Emily revoit ces images en boucle dans ses cauchemars. Ce matin, elle s'est réveillée en nage, revivant ses situations. Dormir est devenu un supplice pour elle, encore plus qu'avant. Son cerveau tourne en boucle, ses pensées fusent pendant des heures. Elle angoisse et elle ne peut rien dire à personne. Elle se lève dans une extrême lenteur, peu décidée à aller en cours et se prépare un chocolat chaud comme à son habitude. Cependant, cette fois, elle ne fait pas attention et le fait chauffer un peu plus longtemps, quand elle prend la tasse avec la forte chaleur qu'il dégage, dans un réflexe naturel, elle la lâche et l'objet s'écrase au sol en plusieurs morceaux. Elle a peur, Anaïs et Thomas dorment et à cause de ses bêtises, elle va sûrement les réveiller. Elle pleure en silence, cherchant quelque chose pour nettoyer puis la blonde tombe nez à nez avec Thomas, effrayée, elle recule.
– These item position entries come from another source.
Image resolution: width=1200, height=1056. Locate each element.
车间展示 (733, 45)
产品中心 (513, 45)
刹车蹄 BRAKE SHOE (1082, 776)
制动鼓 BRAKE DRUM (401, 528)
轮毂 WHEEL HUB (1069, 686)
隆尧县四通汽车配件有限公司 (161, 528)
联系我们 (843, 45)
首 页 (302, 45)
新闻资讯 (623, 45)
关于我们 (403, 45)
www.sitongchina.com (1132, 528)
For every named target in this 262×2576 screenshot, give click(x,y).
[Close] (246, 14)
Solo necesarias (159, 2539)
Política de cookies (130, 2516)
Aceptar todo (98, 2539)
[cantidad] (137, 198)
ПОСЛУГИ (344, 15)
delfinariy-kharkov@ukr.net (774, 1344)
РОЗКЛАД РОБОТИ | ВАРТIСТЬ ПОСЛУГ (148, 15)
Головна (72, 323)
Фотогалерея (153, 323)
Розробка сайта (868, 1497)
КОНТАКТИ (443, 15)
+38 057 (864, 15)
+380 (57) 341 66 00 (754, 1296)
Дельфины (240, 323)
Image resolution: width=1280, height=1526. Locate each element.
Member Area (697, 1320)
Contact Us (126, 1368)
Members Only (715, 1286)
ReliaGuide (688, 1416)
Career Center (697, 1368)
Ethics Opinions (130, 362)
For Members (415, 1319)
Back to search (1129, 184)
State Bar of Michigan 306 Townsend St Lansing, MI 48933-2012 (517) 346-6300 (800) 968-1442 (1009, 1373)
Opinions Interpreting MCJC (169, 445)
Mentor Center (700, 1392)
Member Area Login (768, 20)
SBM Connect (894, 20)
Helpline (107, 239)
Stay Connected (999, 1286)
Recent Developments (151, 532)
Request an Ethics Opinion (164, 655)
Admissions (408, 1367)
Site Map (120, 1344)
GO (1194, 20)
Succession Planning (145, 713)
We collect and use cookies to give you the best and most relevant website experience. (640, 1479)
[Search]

— Je suis désolée, je ne voulais pas, ça n'arrivera plus, dit-elle en sanglotant plus fort.

L'adulte ne comprend pas la situation, pour lui, c'est juste de la vaisselle cassée, par de quoi en faire tout un plat. Il regarde Emily, ses cernes sont très prononcés. Il s'en veut de ne pas l'avoir remarqué plutôt. Il se rend compte à quel point sa femme avait raison, cette gamine est si vulnérable face à ce monde.

— Ce n'est rien, je vais nettoyer. Va te recoucher, tu n'iras pas en cours ce matin. Répond-il d'un air bienveillant.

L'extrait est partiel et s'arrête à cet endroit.